Americans grab Spanish life by the horns and import bull running for US tour
Cobbled alleyways of Pamplona replaced by tracks in California, Florida and Texas
It has been decades since the original London Bridge was transported and rebuilt in Lake Havasu, Arizona, and the gondoliers of Little Venice are a recognised Las Vegas institution. But soon Americans averse to travelling or flying will be able to enjoy another traditional European tourist attraction – the July bull runs of Pamplona in Navarre – without having to set foot on a plane.
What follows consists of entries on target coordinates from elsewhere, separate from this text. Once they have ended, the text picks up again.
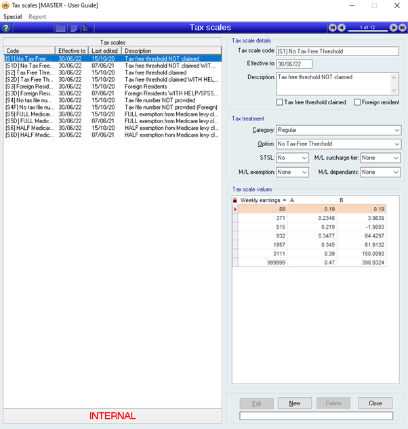
Task: Open the Report menu
Action: coord(37,16)
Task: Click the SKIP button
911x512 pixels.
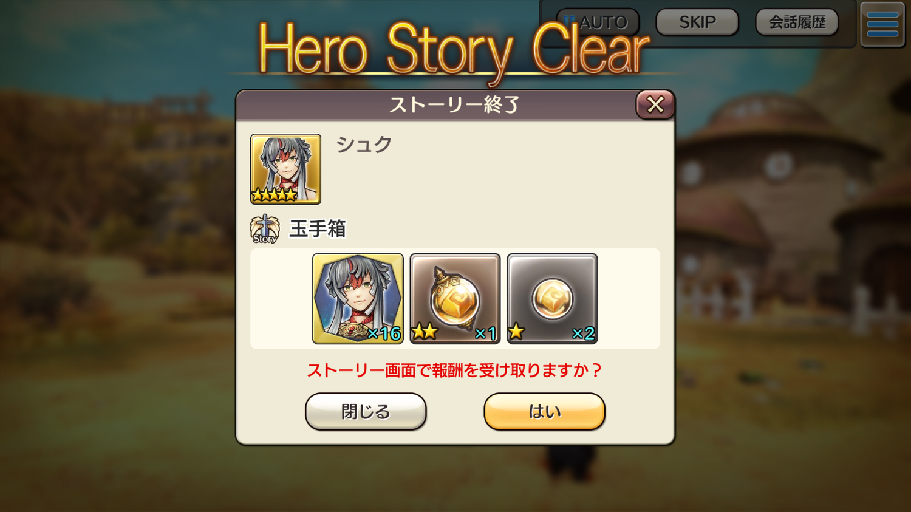Action: [697, 22]
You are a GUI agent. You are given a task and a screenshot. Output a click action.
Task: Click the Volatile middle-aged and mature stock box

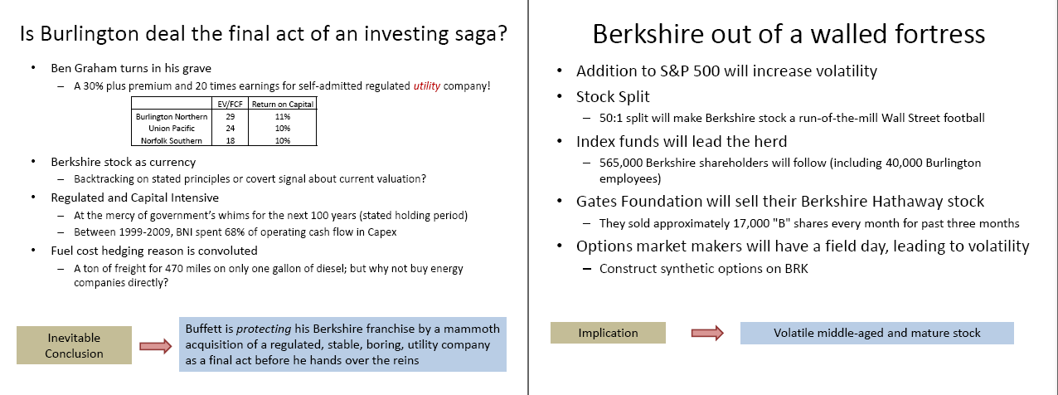pyautogui.click(x=876, y=333)
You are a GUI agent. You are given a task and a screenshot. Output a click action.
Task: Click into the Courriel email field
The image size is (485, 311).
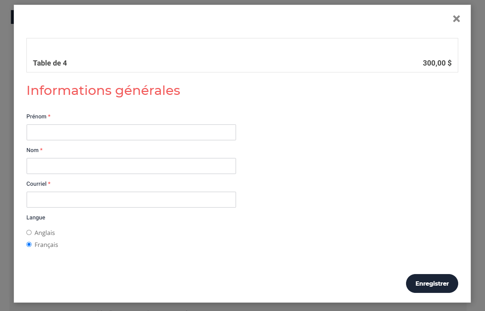[131, 200]
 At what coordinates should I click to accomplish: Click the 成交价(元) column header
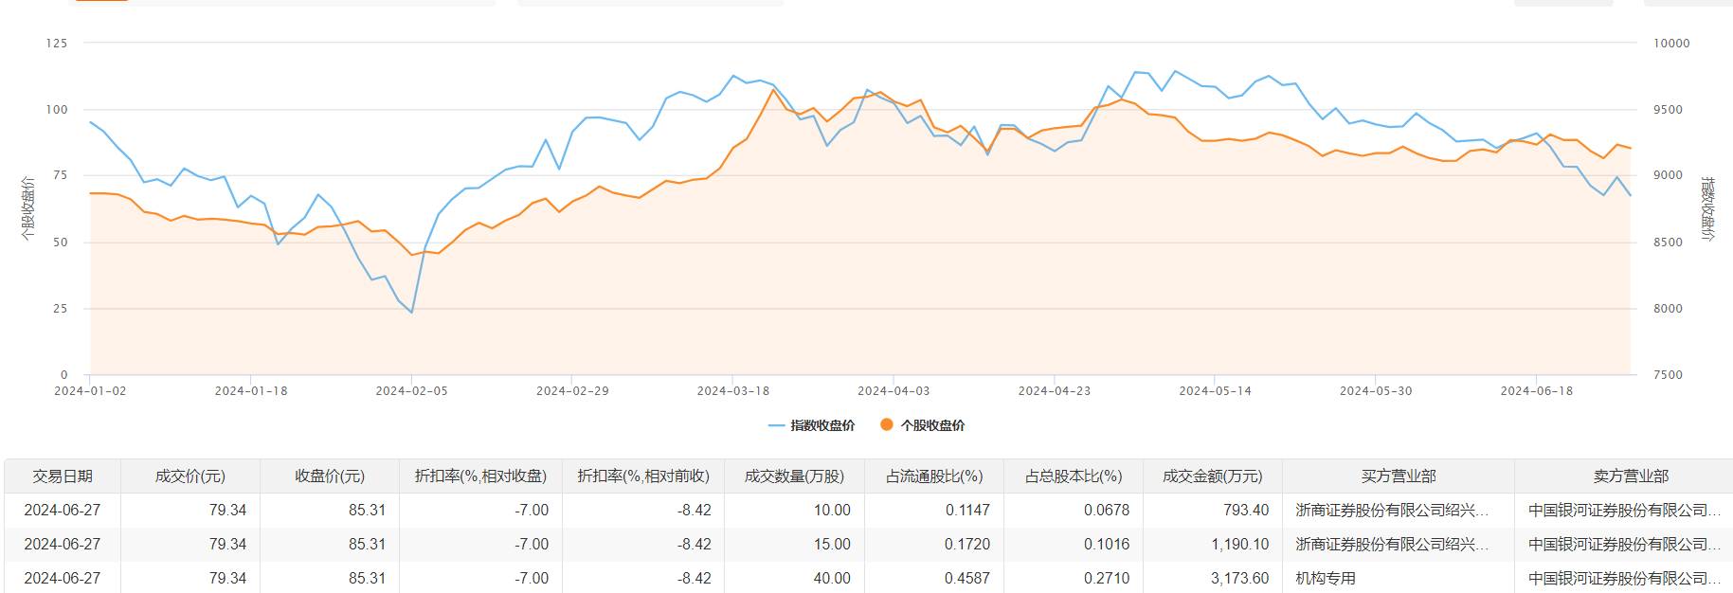point(190,476)
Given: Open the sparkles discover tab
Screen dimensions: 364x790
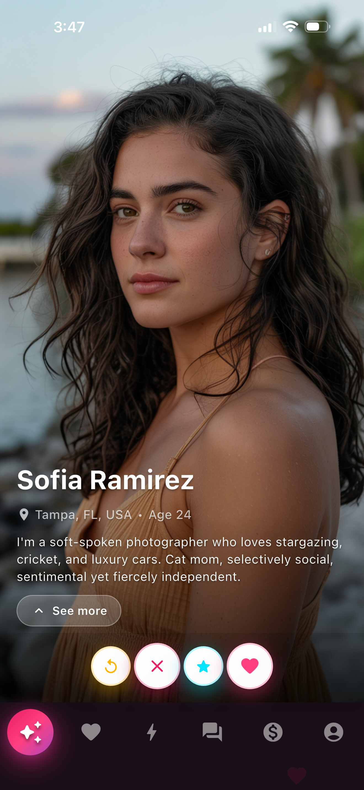Looking at the screenshot, I should click(30, 732).
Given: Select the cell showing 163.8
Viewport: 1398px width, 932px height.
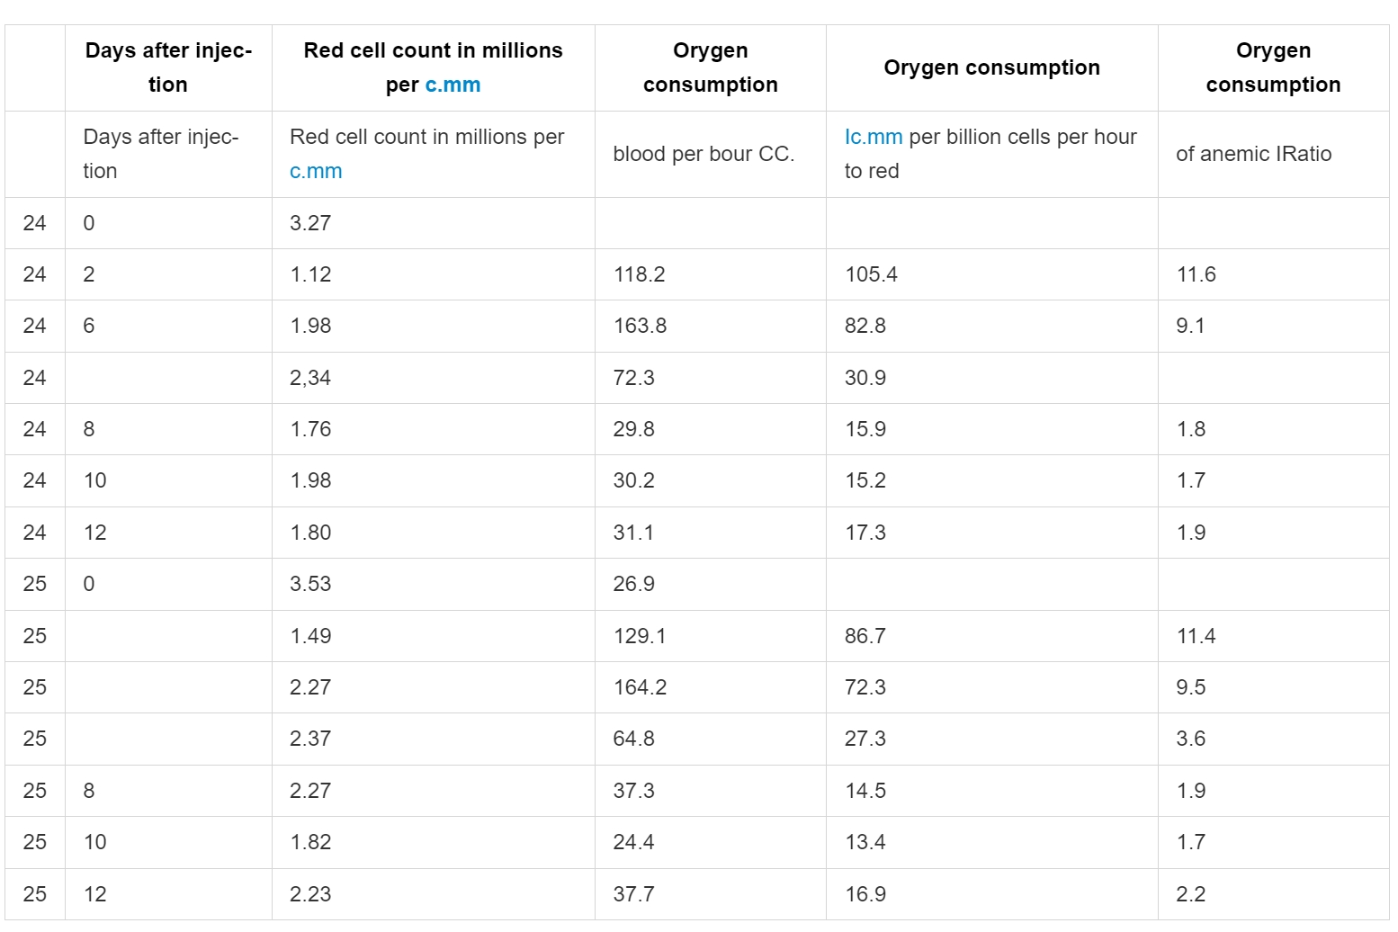Looking at the screenshot, I should [x=710, y=326].
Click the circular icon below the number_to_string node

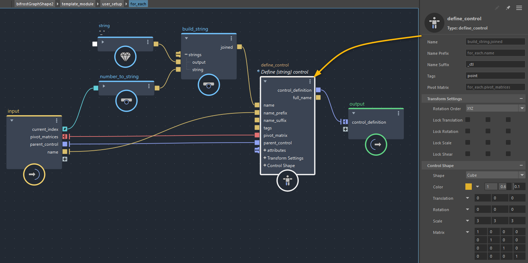tap(126, 101)
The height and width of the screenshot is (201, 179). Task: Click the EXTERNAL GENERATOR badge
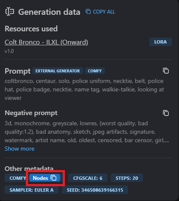[x=58, y=71]
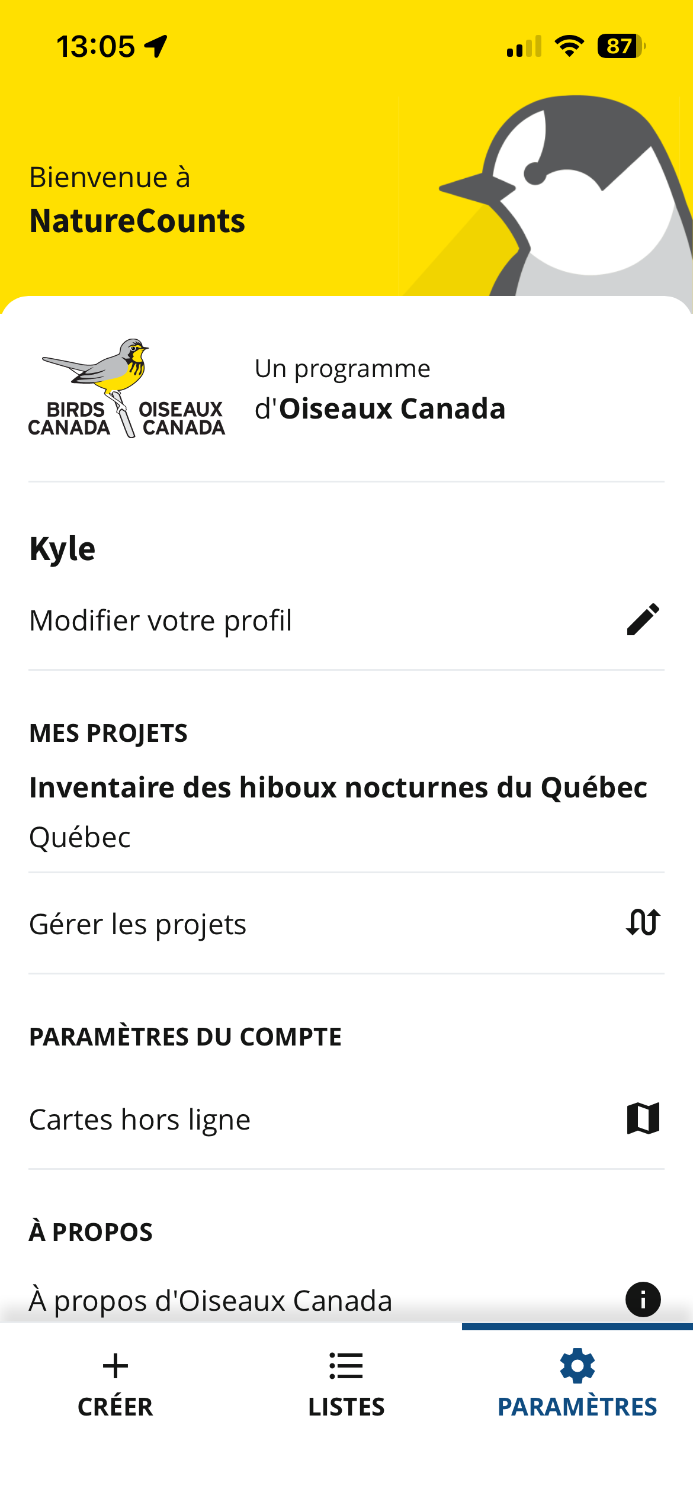Tap the gear icon for Paramètres

577,1366
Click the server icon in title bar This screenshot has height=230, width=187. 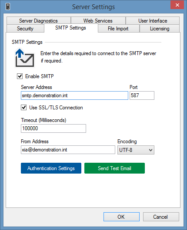[8, 7]
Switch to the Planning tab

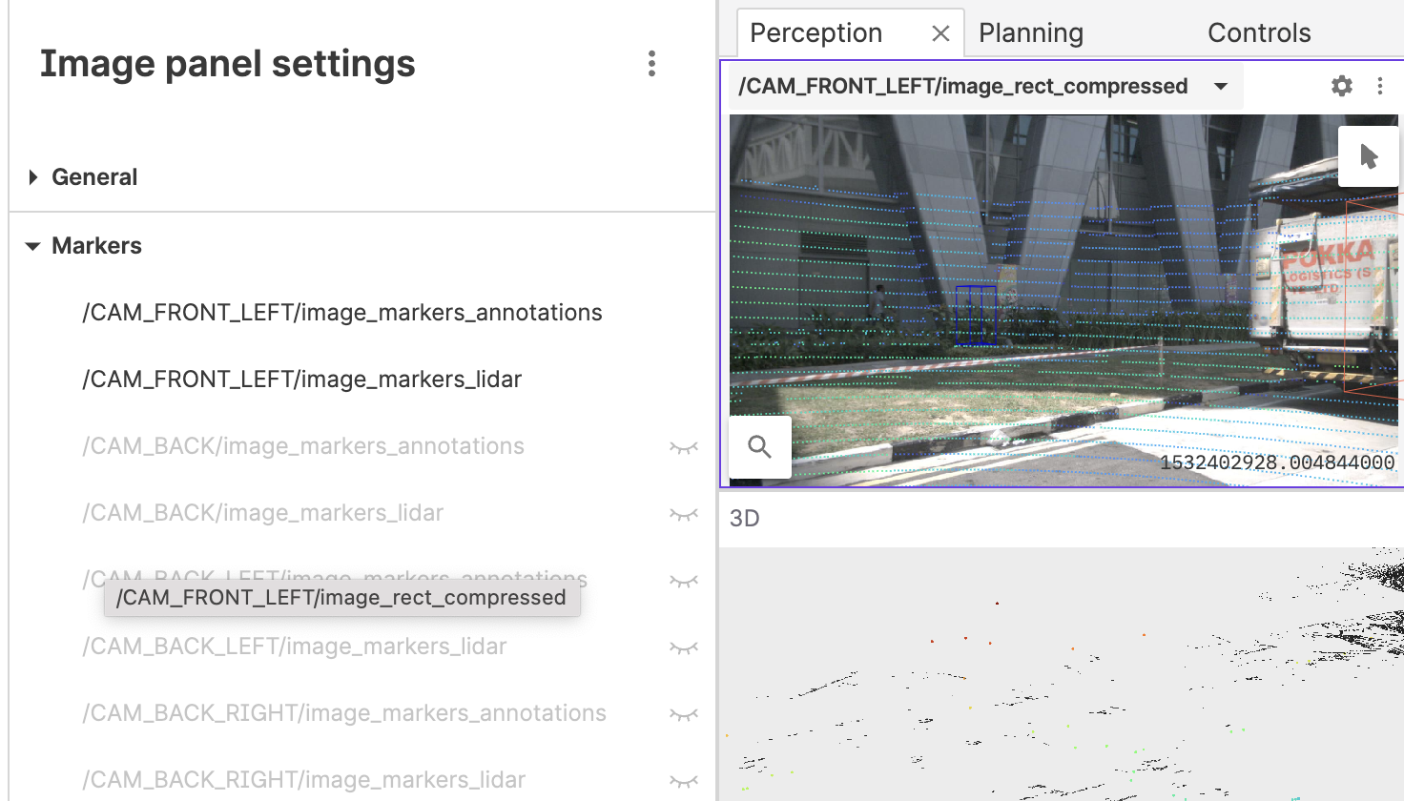(1030, 31)
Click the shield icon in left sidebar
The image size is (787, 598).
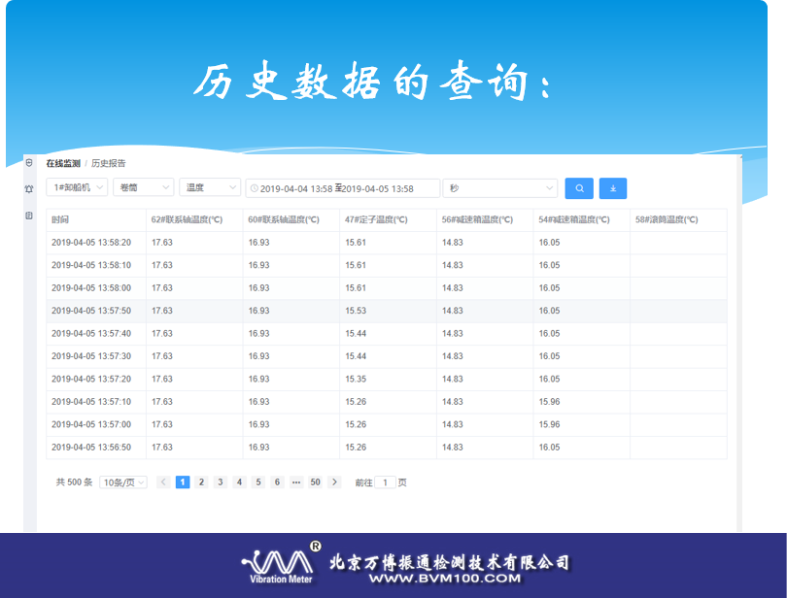pos(29,162)
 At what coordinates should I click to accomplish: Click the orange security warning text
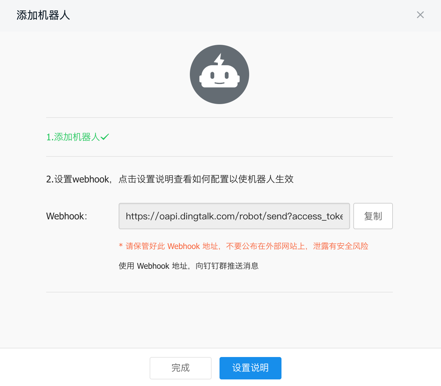pos(243,246)

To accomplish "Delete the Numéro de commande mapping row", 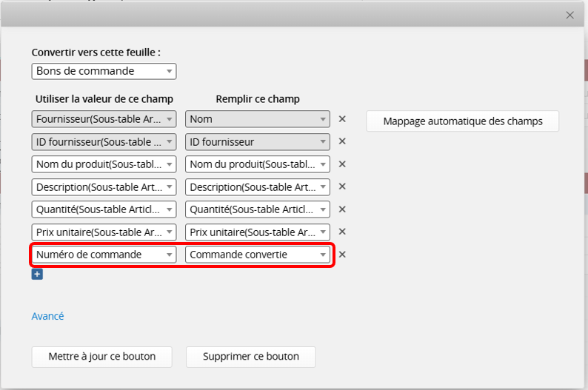I will tap(342, 255).
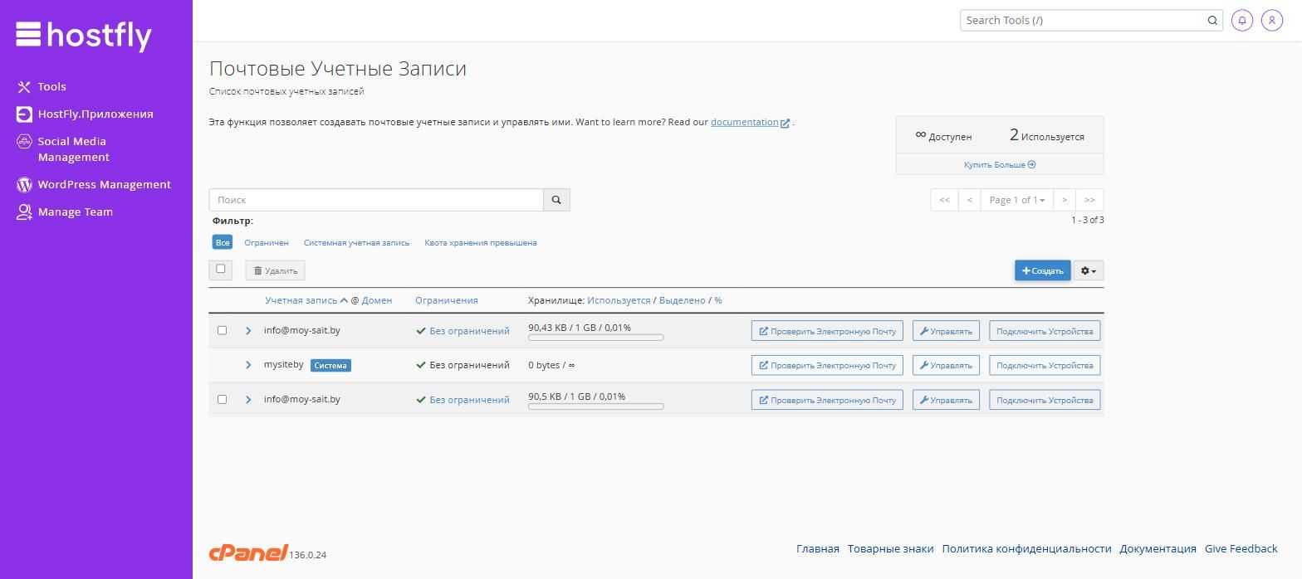1302x579 pixels.
Task: Expand the mysiteby system account row
Action: 248,365
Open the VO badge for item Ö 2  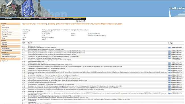pos(169,48)
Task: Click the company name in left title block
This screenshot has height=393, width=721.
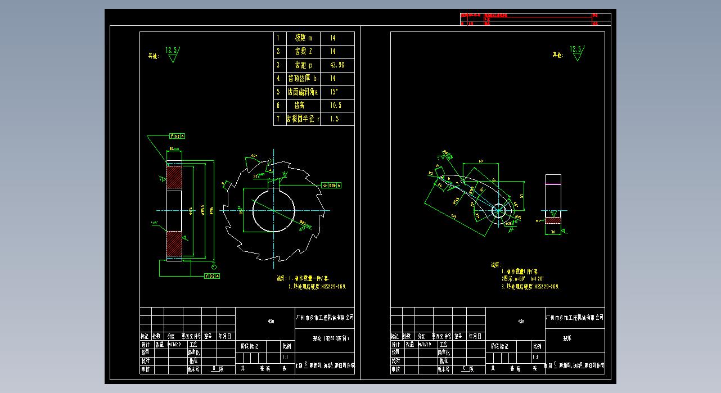Action: point(325,318)
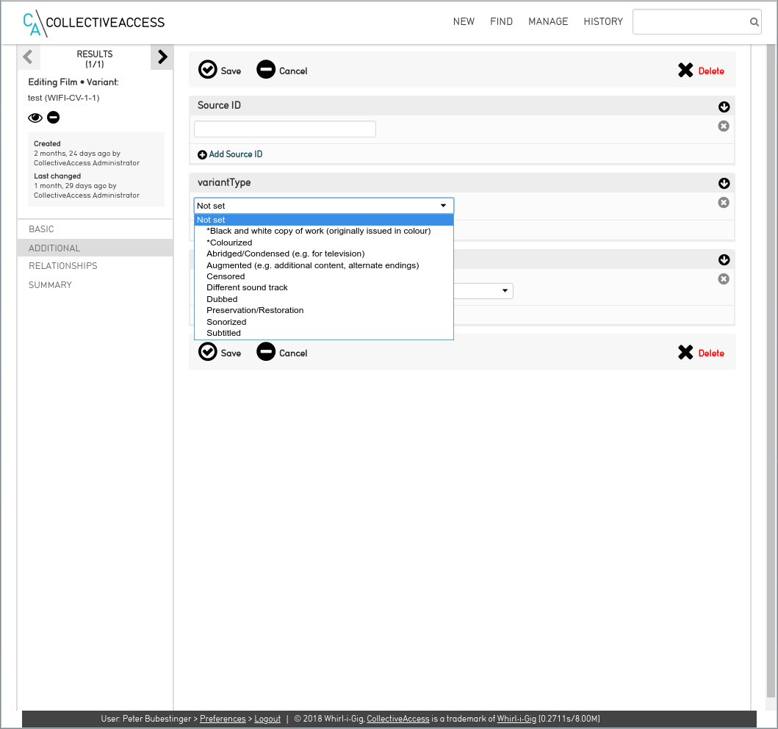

The Great Bull Run, an event clearly inspired by Pamplona’s San Fermin festival, will visit a number of southern US cities this summer and autumn. A drag-racing strip in Richmond, Virginia, and a horse racing track in Atlanta, Georgia, will replace the narrow cobbled alleyways of Pamplona. The event will also visit Florida, Texas and California.
Quite what Ernest Hemingway, the USA’s best-known proponent of bullfighting, would have made of the new day-long event is debatable, but 5,000 people have already signed up for Virginia, organisers claim.
“The original spirit of bull running is unique to Pamplona and [the region of] Navarre,” one of Spain’s longest-standing bullfighting correspondents, Carlos Iliana, told The Independent.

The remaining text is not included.